Festo is focusing on the smart production of the future. As a leader in technology and innovation for industrial automation, we aspire to establish artificial intelligence (AI) as a key technology and core competency and to make systematic use of this in providing our customers with automation technology solutions. We therefore carry out research into new opportunities and application areas.
Artificial intelligence involves a wide variety of methods and techniques, such as deep learning, reinforcement learning or bio-inspired AI. Many of these methods have been around for some time, but advances in processing power and modernised infrastructure mean that they can now be used widely in industrial production. AI enables us to tackle problems that were previously impossible to solve. For example, it is often not possible to work with model-based methods in the closed-loop control technology of complex systems with powerful fluid dynamics. The abstractions are too imprecise or too mathematically complex. Reinforcement learning will enable us to train such systems in future.
Reinforcement learning enables machines to learn independently how to achieve a specified objective or solve a problem. The main benefit is that the computer finds a way itself, which may be quite different to the route that a human with learned experience would take. In many cases, this produces solutions that nobody had thought of before. The scope of application for this is wide, as reinforcement learning opens up vast potential, from control technology to robotics and supply chain planning.

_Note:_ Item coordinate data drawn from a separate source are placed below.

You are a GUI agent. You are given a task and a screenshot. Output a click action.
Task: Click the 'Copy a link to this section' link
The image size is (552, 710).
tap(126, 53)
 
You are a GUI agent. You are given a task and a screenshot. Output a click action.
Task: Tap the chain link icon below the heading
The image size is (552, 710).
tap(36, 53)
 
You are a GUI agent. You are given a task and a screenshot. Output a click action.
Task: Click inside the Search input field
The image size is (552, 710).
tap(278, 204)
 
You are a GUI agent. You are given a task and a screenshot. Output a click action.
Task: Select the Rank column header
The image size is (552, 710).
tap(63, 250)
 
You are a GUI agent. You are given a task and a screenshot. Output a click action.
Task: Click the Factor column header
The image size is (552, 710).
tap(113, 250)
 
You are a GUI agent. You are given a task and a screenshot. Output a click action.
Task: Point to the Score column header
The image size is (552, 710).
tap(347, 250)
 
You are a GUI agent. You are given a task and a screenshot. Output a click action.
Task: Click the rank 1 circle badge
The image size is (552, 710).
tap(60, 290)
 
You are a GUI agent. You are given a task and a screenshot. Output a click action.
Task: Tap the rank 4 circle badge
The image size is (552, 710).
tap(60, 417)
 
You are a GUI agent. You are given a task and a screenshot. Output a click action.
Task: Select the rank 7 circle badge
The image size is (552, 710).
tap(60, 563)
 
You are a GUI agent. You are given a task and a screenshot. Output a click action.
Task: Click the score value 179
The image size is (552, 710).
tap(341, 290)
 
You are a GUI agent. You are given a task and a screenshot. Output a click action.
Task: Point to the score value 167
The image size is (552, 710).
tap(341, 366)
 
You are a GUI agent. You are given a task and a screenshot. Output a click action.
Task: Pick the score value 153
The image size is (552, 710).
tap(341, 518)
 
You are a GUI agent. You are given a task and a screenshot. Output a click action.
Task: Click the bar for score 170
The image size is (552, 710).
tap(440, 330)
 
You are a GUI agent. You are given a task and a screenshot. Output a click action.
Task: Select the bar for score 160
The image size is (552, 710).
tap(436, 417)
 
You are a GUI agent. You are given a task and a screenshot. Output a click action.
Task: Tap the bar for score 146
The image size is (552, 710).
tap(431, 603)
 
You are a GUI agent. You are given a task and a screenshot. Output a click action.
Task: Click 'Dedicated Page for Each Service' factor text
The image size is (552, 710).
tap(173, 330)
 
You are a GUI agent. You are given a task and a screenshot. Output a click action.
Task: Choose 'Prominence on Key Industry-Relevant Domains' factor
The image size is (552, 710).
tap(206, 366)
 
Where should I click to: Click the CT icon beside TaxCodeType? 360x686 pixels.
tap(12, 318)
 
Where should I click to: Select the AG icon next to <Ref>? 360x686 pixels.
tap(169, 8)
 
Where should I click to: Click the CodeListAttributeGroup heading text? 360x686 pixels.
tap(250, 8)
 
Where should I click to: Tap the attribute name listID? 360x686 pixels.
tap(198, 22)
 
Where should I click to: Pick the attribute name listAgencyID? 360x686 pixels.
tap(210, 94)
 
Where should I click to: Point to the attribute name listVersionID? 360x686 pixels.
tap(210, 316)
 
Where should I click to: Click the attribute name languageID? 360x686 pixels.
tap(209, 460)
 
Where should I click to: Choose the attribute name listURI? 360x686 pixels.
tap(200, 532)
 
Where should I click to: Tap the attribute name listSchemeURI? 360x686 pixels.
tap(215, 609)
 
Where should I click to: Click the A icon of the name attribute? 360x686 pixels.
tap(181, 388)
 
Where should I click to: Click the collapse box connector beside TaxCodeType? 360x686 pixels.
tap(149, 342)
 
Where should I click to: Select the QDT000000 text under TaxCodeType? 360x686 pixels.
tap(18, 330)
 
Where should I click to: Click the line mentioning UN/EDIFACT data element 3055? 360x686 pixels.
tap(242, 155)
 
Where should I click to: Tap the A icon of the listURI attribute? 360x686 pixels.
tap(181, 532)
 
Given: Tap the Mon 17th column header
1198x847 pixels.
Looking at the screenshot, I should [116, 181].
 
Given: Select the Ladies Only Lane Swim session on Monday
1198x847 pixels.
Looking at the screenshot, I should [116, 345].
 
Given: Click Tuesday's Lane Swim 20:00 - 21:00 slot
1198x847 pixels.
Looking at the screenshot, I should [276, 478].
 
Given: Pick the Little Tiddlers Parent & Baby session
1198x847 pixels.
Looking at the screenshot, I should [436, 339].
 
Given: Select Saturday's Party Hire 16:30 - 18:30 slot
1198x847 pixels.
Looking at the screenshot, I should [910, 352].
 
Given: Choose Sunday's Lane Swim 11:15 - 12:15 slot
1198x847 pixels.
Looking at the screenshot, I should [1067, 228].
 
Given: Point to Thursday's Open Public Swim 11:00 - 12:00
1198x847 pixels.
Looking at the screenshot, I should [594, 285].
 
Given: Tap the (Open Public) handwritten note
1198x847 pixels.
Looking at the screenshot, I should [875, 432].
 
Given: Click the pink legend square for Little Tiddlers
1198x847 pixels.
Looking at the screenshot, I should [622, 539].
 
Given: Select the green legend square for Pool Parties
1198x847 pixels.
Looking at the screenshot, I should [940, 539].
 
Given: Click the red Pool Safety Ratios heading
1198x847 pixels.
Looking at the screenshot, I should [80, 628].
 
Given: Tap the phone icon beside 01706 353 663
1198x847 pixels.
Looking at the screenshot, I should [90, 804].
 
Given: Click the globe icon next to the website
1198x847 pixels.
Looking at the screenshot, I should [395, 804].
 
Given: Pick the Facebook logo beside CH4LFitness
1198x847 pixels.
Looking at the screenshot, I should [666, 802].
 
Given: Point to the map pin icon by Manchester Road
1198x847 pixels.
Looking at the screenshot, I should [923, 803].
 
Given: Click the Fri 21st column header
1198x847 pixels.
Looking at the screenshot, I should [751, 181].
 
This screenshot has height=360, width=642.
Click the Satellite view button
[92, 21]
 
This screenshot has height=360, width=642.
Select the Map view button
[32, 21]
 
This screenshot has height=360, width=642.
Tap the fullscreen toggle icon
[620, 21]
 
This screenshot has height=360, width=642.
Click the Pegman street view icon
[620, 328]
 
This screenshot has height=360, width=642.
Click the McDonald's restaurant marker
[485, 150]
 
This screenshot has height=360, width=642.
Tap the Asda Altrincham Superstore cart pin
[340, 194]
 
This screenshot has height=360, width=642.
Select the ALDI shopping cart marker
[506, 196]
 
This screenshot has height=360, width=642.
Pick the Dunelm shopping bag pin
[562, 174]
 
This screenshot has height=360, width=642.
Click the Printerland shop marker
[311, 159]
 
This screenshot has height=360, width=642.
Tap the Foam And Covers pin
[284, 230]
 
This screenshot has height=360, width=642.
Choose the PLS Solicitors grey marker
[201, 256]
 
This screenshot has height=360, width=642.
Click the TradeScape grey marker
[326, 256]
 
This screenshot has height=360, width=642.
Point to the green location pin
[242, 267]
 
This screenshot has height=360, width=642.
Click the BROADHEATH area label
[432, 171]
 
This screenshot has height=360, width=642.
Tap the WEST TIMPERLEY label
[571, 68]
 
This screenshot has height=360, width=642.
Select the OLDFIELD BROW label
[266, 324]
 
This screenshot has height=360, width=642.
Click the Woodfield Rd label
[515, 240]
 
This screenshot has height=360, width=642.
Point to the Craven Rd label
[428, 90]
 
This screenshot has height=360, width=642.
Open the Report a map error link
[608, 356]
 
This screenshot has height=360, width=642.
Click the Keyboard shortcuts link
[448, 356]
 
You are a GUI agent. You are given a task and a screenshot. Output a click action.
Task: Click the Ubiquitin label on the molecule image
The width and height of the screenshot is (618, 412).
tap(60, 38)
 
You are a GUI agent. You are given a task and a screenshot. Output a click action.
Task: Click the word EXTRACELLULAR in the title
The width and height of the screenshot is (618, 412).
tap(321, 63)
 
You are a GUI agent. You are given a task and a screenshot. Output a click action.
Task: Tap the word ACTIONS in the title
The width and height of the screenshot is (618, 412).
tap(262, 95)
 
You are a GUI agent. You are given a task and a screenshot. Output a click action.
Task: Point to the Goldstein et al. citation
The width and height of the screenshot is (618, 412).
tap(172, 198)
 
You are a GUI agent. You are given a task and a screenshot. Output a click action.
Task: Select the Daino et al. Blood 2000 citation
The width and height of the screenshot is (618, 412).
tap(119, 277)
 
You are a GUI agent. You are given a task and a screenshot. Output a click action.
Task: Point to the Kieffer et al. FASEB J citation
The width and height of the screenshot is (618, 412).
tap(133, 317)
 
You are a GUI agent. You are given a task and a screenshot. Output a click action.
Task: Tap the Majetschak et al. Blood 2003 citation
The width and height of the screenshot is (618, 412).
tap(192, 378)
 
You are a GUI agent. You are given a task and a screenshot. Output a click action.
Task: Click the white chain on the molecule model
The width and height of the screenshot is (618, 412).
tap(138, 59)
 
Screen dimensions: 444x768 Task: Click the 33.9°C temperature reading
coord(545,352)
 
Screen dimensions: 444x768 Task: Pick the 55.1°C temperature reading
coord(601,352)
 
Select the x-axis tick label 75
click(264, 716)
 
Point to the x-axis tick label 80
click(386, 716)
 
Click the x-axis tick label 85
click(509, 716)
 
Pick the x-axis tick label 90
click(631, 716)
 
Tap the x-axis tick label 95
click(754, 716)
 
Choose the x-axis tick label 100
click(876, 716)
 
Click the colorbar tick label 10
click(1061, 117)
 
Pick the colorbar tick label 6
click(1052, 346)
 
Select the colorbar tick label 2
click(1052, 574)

Deep learning is particularly suited to individual skills that a robot needs to be very good at, such as gripping unfamiliar objects using the same gripper. Festo applies deep learning algorithms to robotics in the area of vision and also uses them to combine sensors for haptics, acoustics and infrared. This is necessary because robots have so far often operated based on cameras and stop working if the lighting fails, for example. Haptic, acoustic and infrared sensors make robots more robust and enable them to function in more difficult conditions, too.
In the field of distributed inhomogeneous systems, we are investigating whether it is possible for different systems to learn from each other: for example if a handling system can pass on its knowledge to a robot. In this case, passing on knowledge doesn't mean exchanging data, but rather that the systems communicate with each other and share their learned knowledge with each other. If this is possible, entire systems can optimise themselves and become better as more intelligent components are installed. For example, if a ball screw axis and an oversized cylinder are operating in succession, the cylinder notifies the ball screw axis that it needs to extend at a higher speed rather than at full pressure. This means that they save energy together and are more efficient.
Learning from nature is an important principle for Festo and one that extends beyond bionics. Nature can also serve as an example for algorithms. The structure of neural networks is partly modelled on the human brain, but the way that spiking neural networks function mimics the brain even more closely. Spiking neural networks can convey and process information independently of each other (and not just in layers like in neural networks). This means that they are more energy efficient and faster and could therefore be a highly promising approach for embedded systems with minimal processing power.
As part of the "Industry on Campus" collaboration with the University of Tübingen, we are investigating whether spiking neural networks could perform more complex or even creative tasks.
Alongside other joint research activities, the University of Tübingen and Festo are working on the generalisability and transferability of algorithms. To be able to transfer algorithms, it is important that we don’t need to train a separate model for every system and every application scenario.